For now, however, a stronger recovery may not be guaranteed as the pandemic has been making fresh inroads into the country, with health officials reporting upsurges in new cases over the past 14 days.
But Godfrey Koti, head of corporate affairs at ZTA, said strict compliance to World Health Organisation guidelines would remain in force at tourist resorts, possibly giving travellers confidence about their safety.
Some airlines have already returned.
“Zimbabwe’s tourism sector, as with many industries, is slowly staggering to a new-normal after a tumultuous few months of uncertainty,” Koti says, writing in the newsletter.
“The tourism sector is a major foreign currency earner, generating just over US$1,3 billion from 2, 5 million tourist arrivals recorded in 2018.
The freezing of international and domestic travel has significantly impacted tourism, destabilising a forecasted 30% growth in domestic tourism by end of 2020.”
During the period under review, international tourist arrivals in Zimbabwe declined by between 30% and 90%, making a loss of close to US$1 billion in tourism receipts.
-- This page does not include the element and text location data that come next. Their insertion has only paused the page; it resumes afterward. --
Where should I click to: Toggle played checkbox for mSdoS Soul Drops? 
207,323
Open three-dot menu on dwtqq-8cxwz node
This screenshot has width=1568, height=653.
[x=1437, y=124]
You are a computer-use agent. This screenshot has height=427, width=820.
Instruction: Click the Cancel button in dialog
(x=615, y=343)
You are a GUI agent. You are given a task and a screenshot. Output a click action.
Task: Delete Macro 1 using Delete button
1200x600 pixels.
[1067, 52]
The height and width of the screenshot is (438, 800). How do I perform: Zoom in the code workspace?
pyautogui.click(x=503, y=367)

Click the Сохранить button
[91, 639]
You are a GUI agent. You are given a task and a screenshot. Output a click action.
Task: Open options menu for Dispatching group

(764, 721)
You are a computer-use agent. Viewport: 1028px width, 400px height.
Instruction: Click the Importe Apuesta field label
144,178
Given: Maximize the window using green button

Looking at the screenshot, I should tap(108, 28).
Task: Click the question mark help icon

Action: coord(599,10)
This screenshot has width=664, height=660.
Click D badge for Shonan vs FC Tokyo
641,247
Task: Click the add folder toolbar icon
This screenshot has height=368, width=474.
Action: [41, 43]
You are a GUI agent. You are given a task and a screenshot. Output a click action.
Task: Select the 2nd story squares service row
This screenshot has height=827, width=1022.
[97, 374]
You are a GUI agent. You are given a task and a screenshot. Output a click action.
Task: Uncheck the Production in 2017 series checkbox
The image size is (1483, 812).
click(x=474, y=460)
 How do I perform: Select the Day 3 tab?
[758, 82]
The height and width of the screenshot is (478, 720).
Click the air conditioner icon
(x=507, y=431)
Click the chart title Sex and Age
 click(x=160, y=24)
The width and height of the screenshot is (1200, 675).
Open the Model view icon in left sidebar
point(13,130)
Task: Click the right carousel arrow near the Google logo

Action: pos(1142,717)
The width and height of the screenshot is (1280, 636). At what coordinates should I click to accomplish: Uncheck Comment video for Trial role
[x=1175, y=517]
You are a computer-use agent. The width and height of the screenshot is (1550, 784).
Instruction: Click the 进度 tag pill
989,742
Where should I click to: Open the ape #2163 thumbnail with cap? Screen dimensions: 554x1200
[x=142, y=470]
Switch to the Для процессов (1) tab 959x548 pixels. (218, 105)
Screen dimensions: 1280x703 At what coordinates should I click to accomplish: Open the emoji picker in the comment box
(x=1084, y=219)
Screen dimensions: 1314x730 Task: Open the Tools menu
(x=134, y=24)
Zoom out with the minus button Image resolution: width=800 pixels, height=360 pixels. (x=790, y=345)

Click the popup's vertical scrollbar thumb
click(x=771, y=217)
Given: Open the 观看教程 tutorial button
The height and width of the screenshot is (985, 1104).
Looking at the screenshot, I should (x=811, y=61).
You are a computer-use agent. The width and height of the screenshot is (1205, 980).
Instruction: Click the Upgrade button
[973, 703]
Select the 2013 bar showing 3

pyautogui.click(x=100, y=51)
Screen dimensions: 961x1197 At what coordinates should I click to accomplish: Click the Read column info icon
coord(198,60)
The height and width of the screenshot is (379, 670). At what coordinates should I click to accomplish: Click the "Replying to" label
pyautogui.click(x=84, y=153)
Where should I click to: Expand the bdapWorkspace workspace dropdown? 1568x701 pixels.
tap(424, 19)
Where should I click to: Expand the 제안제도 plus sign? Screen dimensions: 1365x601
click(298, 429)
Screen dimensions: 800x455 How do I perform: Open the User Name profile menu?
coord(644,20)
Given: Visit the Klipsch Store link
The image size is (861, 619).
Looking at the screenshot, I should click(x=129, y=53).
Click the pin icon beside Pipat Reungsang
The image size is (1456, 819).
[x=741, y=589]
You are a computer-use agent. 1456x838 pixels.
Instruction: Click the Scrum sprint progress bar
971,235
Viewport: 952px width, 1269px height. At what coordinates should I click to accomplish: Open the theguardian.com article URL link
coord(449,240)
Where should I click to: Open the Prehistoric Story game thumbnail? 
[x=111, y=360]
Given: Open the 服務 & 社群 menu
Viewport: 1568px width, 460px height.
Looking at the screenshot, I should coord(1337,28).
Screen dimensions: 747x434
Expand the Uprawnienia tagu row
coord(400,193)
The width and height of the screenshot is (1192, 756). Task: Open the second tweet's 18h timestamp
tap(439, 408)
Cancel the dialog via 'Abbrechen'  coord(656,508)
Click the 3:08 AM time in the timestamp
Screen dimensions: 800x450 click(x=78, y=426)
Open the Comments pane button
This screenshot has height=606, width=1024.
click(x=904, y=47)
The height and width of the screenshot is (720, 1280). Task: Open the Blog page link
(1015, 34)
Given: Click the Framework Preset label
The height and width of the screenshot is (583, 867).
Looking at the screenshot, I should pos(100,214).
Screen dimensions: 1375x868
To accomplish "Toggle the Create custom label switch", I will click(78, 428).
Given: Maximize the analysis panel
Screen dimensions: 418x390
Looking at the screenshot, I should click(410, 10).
However, the recovery of the key foreign currency earner has been gaining momentum with various tourism players throughout the country re-opening facilities in strict compliance with the Covid-19 health protocols.
On the other hand, government recently exempted value-added tax on all tourism services for domestic tourists in a bid to reduce the prices being charged for tourism products and services.
“Government has also opened up areas for tourism development to allow for product innovation and diversification in the form of cultural tourism, recreational areas and resort developments,” Koti noted.
New destinations being developed to drive up arrivals include Tugwi-Mukosi, the country’s biggest inland dam opened about two years ago, and the Kanyemba district in northeastern Zimbabwe.
The ZTA is also aggressively marketing destinations like Osborne Dam in Manicaland and Zambezi riverfront attractions like Binga and Kariba.
“ZTA will continue to roll out campaigns to market Zimbabwe’s tourism and reassure source markets that destination Zimbabwe remains a destination of choice,” he said.